The governor of the Bank of England, Andrew Bailey, has warned that Britons are facing a “historic shock to real incomes”, with energy price rises this year larger than any single year in the 1970s. The disastrous impact this crisis will have on people’s livelihoods is clear: 600,000 could fall into poverty and millions will be unable to afford essentials. But so far the chancellor, Rishi Sunak, has only introduced halfhearted half measures.
As we face an epochal challenge to living standards and energy supply, there are policies already in place elsewhere that Sunak could learn from: countries such as Germany and Ireland are doing more to protect the most vulnerable, doing more to switch to energy-saving measures and doing more to wean themselves off fossil fuels.

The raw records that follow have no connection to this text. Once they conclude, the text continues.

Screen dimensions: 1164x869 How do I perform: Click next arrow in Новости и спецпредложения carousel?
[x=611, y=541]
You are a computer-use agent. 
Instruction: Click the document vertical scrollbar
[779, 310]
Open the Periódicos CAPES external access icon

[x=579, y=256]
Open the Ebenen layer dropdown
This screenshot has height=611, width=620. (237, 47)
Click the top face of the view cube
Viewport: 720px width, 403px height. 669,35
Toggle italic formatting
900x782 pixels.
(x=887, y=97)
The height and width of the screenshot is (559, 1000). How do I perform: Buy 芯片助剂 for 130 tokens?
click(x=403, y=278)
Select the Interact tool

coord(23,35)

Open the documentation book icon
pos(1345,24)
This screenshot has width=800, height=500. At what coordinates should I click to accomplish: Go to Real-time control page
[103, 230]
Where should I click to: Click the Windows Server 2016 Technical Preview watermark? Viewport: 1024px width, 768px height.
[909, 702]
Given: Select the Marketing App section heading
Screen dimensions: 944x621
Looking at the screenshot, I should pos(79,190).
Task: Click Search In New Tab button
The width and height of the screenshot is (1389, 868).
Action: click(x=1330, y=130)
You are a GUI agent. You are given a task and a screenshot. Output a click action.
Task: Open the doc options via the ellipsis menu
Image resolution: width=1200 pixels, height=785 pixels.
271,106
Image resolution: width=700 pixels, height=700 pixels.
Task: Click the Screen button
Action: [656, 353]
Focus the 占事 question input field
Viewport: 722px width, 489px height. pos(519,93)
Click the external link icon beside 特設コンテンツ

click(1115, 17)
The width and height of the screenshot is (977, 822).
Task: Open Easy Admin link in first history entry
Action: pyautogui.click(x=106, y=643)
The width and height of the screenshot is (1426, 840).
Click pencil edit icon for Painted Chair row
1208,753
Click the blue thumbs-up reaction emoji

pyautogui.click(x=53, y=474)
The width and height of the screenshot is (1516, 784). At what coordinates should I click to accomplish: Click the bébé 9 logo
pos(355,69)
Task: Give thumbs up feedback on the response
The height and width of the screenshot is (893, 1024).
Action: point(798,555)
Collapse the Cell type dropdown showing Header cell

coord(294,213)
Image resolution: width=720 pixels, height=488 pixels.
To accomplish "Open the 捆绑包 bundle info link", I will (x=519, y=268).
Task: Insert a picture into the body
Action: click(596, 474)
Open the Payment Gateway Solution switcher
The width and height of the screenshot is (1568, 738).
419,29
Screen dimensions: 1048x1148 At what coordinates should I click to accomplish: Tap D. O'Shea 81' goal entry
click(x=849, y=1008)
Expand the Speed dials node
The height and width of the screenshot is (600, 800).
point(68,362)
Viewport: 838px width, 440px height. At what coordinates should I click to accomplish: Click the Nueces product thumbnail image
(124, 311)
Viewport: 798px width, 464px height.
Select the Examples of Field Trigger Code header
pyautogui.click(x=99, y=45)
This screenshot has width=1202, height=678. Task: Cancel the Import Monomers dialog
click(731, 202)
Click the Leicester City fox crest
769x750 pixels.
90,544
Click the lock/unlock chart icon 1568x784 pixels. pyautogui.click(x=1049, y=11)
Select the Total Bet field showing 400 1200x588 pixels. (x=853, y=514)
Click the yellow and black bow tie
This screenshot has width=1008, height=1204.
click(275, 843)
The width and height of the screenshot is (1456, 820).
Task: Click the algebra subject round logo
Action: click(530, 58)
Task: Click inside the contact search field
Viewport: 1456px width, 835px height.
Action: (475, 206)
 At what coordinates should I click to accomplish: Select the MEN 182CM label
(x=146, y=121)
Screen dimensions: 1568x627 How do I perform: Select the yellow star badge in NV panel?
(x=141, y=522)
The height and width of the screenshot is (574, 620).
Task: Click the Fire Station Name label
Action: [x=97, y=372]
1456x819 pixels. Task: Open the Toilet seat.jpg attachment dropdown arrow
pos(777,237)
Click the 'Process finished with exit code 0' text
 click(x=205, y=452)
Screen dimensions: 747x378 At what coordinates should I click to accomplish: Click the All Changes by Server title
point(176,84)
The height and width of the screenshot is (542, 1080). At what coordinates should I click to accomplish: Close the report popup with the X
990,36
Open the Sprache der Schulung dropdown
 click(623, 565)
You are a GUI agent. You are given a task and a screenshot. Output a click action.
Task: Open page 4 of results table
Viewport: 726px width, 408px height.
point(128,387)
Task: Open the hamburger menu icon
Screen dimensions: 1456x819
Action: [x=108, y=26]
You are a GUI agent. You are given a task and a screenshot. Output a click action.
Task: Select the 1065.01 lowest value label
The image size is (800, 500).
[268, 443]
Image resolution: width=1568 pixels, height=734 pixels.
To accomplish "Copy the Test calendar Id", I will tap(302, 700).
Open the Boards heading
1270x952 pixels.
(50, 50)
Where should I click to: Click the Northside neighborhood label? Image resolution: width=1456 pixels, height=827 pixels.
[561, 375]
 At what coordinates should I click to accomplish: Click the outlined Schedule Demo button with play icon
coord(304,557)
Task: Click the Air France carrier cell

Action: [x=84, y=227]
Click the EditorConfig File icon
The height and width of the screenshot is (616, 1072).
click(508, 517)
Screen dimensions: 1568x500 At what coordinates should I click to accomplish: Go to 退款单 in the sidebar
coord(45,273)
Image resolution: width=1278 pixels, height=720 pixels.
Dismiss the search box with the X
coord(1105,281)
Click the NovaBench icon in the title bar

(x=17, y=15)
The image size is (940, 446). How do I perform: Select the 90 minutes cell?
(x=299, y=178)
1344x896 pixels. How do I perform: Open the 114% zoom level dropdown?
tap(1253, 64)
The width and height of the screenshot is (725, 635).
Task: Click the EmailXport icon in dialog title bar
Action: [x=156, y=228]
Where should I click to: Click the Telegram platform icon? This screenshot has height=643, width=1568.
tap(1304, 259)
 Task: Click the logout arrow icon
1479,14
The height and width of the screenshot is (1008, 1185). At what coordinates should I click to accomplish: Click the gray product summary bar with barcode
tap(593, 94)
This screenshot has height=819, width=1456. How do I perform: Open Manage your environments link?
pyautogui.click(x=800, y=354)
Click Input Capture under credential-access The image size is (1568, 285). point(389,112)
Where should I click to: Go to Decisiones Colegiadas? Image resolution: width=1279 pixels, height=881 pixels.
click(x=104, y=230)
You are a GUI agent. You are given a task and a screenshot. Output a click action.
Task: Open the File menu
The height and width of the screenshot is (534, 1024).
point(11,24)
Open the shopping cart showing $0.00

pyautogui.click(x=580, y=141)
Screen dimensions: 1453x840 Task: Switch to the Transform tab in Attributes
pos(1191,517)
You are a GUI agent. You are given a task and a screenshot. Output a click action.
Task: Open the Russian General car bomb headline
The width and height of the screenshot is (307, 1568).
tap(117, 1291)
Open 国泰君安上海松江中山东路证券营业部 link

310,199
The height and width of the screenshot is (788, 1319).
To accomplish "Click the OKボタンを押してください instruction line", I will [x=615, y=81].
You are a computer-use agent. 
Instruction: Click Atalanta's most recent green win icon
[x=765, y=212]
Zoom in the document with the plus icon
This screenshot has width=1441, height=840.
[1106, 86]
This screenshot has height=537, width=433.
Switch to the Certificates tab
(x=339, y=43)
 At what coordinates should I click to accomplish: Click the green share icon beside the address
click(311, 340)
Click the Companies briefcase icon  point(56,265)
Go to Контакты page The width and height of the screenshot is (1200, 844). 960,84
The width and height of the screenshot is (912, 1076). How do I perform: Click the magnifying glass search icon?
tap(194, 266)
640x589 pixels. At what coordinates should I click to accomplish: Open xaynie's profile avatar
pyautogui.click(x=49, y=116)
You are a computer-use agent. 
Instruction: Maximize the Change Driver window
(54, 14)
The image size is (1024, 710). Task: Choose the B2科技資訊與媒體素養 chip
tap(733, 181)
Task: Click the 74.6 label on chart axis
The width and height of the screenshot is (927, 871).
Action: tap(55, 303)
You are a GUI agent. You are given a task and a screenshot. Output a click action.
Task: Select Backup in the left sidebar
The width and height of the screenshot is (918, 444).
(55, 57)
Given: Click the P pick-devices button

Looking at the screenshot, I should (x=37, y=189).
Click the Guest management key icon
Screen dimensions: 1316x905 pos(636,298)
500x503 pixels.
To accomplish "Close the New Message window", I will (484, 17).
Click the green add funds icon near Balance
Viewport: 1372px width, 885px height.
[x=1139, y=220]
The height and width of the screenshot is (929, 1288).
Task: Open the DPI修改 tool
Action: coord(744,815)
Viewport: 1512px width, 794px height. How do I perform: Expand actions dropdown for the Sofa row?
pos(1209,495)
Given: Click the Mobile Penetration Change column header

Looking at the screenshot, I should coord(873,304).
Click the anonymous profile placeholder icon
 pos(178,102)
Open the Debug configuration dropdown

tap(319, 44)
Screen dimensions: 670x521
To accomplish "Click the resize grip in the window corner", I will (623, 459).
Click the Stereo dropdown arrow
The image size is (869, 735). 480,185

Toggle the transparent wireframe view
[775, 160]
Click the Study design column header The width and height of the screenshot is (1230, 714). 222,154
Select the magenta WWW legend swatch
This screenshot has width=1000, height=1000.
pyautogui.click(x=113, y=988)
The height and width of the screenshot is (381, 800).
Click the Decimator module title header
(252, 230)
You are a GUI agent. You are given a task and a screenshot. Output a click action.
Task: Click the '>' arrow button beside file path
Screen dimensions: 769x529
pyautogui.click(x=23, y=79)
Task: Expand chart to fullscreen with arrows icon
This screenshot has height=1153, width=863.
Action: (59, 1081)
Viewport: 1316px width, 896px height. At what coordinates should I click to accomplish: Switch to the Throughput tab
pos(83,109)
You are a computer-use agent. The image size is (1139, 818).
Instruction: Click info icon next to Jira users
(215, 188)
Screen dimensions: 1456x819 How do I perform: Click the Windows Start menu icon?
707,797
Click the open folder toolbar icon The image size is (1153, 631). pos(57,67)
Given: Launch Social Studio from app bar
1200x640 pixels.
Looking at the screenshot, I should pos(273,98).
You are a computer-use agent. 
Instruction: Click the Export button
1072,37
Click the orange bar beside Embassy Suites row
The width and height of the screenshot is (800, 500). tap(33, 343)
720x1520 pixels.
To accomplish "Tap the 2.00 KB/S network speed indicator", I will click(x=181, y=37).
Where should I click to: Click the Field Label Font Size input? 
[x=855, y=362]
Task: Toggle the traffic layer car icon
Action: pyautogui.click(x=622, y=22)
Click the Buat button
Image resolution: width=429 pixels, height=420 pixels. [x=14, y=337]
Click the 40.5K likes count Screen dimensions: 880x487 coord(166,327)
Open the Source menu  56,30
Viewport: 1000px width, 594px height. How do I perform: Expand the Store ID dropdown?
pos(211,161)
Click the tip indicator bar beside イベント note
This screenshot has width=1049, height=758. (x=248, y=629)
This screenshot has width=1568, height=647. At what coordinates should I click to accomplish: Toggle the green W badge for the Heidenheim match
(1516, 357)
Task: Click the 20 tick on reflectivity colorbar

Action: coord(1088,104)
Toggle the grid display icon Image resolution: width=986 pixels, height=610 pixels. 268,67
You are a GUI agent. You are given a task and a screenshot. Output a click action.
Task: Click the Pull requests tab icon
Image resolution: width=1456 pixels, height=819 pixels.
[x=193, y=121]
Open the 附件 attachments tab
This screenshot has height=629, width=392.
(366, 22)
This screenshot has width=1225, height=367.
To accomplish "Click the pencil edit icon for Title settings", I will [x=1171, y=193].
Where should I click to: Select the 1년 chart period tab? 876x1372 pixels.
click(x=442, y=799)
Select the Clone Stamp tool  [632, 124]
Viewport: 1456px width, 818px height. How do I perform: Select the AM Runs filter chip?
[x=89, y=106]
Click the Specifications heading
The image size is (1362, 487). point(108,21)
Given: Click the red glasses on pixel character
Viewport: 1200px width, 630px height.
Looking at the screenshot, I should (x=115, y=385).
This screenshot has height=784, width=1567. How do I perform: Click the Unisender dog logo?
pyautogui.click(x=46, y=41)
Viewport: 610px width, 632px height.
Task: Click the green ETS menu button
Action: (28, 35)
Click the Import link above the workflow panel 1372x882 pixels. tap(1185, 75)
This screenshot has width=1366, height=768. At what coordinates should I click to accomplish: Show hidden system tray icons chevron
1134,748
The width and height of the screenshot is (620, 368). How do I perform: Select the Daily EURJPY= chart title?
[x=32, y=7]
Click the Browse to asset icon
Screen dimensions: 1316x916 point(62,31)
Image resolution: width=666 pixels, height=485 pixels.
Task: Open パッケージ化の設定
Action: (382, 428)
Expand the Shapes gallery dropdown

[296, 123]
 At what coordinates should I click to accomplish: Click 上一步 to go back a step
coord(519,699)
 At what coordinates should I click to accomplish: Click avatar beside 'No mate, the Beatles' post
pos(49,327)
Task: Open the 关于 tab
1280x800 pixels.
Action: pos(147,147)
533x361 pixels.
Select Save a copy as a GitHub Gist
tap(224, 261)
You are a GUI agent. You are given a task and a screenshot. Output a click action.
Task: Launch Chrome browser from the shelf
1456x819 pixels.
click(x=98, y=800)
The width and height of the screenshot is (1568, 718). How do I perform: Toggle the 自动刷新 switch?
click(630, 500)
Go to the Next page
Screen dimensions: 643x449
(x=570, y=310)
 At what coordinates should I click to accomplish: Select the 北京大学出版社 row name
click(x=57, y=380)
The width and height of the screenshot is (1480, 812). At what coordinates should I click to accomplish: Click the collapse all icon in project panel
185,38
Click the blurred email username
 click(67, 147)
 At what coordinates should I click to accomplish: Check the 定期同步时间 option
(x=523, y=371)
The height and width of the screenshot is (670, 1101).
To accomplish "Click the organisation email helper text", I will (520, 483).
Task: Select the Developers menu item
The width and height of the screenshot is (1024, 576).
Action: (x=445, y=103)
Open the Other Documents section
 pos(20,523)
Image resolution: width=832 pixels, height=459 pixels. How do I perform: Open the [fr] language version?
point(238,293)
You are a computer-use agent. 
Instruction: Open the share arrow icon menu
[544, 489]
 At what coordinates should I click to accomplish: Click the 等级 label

This year, the German government has provided a €200 boost for people on benefits, as well as a €100 topping up of child support and at least €270 for people on housing assistance, next to a €300 lump sum payment (pre-tax) to all employees. A low-income family with two children could receive at least €657, plus a possible heating subsidy of €490. With other measures this could fill more than two-thirds of the cash shortfall caused by increased energy prices. By comparison, the average low-earning UK family would receive less than half of that amount (£270, or about €325) plus bills support that will have to be paid back.
Elsewhere, France and Italy have moved much more decisively than the UK to limit energy price increases facing households. This has been done through measures including requiring the state energy company to sell electricity at well below market price and tax cuts on electricity.